What the task asks: Transcribe the listing below only from the line with "Trattamenti (536, 51)" up to and including the line with "mbappe tröja (145, 1199)".
══════════════════════════════
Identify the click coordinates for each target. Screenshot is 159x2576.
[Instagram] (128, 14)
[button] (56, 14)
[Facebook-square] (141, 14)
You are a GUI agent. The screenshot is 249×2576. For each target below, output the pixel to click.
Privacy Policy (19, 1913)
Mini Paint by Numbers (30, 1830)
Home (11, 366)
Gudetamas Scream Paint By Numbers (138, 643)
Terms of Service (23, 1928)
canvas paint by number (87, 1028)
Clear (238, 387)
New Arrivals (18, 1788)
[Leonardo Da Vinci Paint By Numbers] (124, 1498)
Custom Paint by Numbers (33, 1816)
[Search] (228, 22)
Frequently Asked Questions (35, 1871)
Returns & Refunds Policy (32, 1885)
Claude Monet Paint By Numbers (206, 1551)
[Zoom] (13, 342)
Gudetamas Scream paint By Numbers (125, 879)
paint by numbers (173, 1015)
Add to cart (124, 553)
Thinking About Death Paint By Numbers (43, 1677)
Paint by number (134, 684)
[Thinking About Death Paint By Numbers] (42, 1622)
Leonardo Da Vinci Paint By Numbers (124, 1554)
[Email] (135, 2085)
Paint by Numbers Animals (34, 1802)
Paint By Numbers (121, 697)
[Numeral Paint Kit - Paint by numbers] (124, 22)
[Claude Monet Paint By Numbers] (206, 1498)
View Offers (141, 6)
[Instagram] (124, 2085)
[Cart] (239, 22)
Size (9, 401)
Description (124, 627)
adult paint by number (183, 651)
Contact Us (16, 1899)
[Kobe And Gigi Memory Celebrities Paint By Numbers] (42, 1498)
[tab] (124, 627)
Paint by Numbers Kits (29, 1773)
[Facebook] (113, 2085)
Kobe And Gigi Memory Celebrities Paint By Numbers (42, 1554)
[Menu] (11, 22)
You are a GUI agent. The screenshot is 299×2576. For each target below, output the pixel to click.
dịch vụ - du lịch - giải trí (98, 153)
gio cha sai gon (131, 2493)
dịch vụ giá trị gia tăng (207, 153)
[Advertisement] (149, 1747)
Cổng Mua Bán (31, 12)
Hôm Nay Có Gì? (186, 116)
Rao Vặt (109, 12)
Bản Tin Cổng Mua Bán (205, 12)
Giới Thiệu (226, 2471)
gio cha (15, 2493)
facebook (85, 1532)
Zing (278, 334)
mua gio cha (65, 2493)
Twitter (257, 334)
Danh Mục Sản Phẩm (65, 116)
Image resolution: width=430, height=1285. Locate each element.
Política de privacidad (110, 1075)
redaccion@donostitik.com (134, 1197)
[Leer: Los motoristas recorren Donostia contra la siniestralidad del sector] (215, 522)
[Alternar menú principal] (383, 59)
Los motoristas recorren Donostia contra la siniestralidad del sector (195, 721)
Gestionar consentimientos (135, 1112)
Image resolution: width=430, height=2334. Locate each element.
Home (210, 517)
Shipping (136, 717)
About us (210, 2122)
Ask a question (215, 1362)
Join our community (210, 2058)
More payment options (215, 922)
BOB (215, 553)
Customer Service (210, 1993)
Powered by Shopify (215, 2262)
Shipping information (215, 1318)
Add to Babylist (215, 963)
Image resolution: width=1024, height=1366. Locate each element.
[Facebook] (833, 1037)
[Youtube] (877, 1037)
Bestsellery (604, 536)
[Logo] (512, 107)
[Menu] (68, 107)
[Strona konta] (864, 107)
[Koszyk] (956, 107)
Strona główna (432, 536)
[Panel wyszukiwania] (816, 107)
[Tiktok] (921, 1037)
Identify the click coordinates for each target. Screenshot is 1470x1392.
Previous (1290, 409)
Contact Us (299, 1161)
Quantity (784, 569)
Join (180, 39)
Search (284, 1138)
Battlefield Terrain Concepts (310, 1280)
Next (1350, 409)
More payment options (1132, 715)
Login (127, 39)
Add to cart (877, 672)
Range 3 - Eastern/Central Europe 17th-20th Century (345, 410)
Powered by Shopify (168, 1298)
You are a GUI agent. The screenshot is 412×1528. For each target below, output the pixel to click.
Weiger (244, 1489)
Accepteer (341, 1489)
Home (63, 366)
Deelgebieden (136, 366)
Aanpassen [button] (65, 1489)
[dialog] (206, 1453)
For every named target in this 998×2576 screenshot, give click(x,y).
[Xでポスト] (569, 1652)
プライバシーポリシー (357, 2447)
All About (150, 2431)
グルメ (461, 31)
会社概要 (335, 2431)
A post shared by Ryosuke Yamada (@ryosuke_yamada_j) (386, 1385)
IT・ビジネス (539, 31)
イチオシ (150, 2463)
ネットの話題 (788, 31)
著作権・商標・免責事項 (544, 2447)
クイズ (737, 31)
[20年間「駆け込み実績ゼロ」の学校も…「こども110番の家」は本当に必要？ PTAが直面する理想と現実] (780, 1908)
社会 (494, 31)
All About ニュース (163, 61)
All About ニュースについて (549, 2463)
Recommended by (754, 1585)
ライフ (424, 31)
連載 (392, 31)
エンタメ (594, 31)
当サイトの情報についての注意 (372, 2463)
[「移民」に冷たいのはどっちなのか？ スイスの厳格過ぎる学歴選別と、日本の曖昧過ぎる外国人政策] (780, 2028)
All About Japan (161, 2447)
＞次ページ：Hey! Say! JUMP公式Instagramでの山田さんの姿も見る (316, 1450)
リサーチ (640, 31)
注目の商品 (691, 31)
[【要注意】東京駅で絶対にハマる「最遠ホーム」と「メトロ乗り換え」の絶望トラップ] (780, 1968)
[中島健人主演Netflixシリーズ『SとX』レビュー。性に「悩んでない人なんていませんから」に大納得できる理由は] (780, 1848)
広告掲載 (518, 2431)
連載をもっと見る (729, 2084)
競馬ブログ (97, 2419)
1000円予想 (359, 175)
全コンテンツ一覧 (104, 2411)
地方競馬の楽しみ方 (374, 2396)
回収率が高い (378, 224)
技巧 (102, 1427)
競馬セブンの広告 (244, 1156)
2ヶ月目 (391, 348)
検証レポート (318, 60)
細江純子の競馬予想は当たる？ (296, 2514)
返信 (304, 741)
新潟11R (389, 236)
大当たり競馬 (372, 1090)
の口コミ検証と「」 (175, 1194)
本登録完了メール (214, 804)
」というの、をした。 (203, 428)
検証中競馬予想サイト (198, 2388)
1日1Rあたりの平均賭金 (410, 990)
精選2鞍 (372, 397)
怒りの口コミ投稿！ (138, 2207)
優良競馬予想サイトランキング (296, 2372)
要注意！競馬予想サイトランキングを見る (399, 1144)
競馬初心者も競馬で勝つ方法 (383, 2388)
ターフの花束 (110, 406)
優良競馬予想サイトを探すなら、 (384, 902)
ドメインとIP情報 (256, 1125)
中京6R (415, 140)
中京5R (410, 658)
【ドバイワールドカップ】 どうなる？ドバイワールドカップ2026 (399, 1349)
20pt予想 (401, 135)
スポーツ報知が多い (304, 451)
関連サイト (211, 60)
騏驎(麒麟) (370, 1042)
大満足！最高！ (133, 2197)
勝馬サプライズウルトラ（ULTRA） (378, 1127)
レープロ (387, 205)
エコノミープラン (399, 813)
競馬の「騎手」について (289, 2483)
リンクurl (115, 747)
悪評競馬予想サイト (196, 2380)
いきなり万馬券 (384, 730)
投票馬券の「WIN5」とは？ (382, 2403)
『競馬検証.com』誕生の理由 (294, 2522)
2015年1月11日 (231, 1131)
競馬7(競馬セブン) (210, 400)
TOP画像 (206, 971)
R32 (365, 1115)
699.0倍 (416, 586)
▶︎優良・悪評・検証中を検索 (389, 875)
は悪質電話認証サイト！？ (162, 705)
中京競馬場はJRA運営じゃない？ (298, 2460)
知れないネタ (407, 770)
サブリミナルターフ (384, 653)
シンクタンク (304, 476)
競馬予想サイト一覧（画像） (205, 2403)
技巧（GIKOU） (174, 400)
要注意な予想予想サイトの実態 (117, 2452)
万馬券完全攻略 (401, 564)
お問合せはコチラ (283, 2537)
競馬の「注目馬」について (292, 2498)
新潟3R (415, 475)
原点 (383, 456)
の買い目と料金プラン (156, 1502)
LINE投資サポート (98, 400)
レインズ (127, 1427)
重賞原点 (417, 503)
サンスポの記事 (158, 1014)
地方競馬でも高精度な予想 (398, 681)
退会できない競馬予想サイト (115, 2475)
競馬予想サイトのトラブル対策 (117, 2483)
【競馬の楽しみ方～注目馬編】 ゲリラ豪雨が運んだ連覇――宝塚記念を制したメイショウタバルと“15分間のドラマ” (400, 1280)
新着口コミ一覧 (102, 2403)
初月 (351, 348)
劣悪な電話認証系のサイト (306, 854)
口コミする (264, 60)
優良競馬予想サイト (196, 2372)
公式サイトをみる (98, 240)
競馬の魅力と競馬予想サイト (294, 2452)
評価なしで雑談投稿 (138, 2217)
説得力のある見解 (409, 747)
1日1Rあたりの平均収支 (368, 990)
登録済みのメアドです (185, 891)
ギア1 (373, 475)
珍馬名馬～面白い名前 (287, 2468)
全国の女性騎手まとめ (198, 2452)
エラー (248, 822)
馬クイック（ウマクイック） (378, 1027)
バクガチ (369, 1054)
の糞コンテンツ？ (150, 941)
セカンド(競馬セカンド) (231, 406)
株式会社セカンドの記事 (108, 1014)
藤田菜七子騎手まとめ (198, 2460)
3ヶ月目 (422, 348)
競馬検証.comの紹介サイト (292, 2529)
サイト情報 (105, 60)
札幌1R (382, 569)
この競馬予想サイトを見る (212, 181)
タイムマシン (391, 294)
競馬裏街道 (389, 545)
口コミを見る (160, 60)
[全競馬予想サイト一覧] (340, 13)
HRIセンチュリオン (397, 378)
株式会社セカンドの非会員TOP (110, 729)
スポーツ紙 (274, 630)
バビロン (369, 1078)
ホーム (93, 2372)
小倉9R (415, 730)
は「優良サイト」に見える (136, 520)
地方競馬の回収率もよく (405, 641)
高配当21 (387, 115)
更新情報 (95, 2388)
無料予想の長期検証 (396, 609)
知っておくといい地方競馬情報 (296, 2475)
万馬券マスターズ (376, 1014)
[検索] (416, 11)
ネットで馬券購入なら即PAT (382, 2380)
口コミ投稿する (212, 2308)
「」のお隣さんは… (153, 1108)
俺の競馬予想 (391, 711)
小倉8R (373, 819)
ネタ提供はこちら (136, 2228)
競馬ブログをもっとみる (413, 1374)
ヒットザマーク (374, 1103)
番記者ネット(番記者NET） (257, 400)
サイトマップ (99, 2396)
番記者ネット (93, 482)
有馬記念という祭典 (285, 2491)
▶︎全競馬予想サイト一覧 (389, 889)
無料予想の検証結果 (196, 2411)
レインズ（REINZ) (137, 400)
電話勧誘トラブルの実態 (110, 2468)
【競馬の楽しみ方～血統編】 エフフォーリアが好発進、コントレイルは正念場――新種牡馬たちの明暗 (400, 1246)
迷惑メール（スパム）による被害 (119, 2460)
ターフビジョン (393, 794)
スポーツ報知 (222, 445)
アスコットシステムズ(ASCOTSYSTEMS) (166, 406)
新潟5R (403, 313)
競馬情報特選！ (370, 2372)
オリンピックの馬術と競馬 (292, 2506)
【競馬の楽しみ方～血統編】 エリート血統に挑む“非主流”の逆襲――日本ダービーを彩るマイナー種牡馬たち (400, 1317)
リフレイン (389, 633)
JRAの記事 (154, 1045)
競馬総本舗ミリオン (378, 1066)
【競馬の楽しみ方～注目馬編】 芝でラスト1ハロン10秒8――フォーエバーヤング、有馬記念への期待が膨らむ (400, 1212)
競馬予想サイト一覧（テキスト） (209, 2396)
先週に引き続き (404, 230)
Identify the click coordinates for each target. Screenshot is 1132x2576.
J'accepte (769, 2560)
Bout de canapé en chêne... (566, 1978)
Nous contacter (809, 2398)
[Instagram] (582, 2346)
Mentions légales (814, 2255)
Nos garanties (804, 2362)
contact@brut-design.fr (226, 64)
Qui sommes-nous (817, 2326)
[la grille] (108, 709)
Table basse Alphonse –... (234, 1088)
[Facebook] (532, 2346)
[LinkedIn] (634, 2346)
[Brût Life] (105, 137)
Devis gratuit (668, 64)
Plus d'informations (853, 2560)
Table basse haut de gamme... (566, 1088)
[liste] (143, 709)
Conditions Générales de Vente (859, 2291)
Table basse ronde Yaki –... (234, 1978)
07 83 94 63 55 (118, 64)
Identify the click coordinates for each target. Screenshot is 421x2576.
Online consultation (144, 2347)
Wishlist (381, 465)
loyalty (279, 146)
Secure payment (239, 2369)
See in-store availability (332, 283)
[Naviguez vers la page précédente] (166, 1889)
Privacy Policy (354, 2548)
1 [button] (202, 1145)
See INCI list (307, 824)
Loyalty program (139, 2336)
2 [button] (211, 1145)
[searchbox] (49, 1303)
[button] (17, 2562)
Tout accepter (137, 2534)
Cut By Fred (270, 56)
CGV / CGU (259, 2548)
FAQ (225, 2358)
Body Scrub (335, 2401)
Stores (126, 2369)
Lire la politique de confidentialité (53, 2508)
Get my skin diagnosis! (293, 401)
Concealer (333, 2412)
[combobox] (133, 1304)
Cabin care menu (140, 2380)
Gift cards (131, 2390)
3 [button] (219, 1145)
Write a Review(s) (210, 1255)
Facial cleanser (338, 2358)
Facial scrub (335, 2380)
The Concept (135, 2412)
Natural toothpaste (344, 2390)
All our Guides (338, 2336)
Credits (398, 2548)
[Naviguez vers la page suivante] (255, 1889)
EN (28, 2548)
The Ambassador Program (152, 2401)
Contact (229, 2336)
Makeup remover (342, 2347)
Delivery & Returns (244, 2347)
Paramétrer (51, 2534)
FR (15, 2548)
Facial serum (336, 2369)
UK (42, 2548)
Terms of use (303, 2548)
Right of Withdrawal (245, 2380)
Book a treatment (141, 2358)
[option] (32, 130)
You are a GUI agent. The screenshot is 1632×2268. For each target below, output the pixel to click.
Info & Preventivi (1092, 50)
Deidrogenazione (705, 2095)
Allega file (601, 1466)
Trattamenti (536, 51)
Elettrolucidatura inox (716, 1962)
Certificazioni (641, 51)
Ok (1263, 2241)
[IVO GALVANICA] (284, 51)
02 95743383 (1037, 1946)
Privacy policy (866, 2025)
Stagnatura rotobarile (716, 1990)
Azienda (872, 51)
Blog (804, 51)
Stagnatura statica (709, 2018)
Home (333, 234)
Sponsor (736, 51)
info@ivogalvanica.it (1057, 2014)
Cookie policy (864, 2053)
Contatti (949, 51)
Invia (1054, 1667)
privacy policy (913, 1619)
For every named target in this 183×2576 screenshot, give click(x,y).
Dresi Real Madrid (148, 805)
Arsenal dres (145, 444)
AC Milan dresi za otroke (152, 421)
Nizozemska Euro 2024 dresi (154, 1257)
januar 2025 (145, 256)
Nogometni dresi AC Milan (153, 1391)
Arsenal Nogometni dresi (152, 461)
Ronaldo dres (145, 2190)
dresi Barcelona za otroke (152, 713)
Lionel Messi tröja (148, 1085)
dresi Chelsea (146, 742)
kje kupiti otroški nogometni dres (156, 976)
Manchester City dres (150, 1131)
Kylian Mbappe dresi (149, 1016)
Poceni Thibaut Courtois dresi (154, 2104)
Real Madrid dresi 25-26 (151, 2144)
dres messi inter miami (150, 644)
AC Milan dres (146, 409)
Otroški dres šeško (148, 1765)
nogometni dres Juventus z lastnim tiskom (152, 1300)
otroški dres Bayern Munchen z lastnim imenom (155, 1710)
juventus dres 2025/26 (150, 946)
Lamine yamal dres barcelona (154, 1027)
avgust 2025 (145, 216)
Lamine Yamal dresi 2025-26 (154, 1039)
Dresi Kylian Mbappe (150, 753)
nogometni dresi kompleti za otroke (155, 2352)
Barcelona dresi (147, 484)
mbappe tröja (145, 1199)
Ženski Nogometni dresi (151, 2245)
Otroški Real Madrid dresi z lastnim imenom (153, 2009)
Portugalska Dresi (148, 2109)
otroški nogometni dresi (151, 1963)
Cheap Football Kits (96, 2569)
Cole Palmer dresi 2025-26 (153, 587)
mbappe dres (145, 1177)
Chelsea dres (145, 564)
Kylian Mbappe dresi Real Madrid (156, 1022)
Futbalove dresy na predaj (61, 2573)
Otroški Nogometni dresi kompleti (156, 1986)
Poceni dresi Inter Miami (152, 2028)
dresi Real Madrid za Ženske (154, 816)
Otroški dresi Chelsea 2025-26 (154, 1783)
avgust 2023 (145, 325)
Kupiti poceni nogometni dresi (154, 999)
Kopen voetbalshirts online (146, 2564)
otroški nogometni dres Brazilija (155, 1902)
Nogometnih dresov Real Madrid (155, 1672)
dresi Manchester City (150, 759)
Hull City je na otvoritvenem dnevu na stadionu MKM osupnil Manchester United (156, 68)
══════════════════════════════
Reply:
Trattamenti (536, 51)
Elettrolucidatura inox (716, 1962)
Certificazioni (641, 51)
Ok (1263, 2241)
[IVO GALVANICA] (284, 51)
02 95743383 (1037, 1946)
Privacy policy (866, 2025)
Stagnatura rotobarile (716, 1990)
Azienda (872, 51)
Blog (804, 51)
Stagnatura statica (709, 2018)
Home (333, 234)
Sponsor (736, 51)
info@ivogalvanica.it (1057, 2014)
Cookie policy (864, 2053)
Contatti (949, 51)
Invia (1054, 1667)
privacy policy (913, 1619)
For every named target in this 183×2576 screenshot, give click(x,y).
Dresi Real Madrid (148, 805)
Arsenal dres (145, 444)
AC Milan dresi za otroke (152, 421)
Nizozemska Euro 2024 dresi (154, 1257)
januar 2025 (145, 256)
Nogometni dresi AC Milan (153, 1391)
Arsenal Nogometni dresi (152, 461)
Ronaldo dres (145, 2190)
dresi Barcelona za otroke (152, 713)
Lionel Messi tröja (148, 1085)
dresi Chelsea (146, 742)
kje kupiti otroški nogometni dres (156, 976)
Manchester City dres (150, 1131)
Kylian Mbappe dresi (149, 1016)
Poceni Thibaut Courtois dresi (154, 2104)
Real Madrid dresi 25-26 (151, 2144)
dres messi inter miami (150, 644)
AC Milan dres (146, 409)
Otroški dres šeško (148, 1765)
nogometni dres Juventus z lastnim tiskom (152, 1300)
otroški dres Bayern Munchen z lastnim imenom (155, 1710)
juventus dres 2025/26 (150, 946)
Lamine yamal dres barcelona (154, 1027)
avgust 2025 (145, 216)
Lamine Yamal dresi 2025-26 (154, 1039)
Dresi Kylian Mbappe (150, 753)
nogometni dresi kompleti za otroke (155, 2352)
Barcelona dresi (147, 484)
mbappe tröja (145, 1199)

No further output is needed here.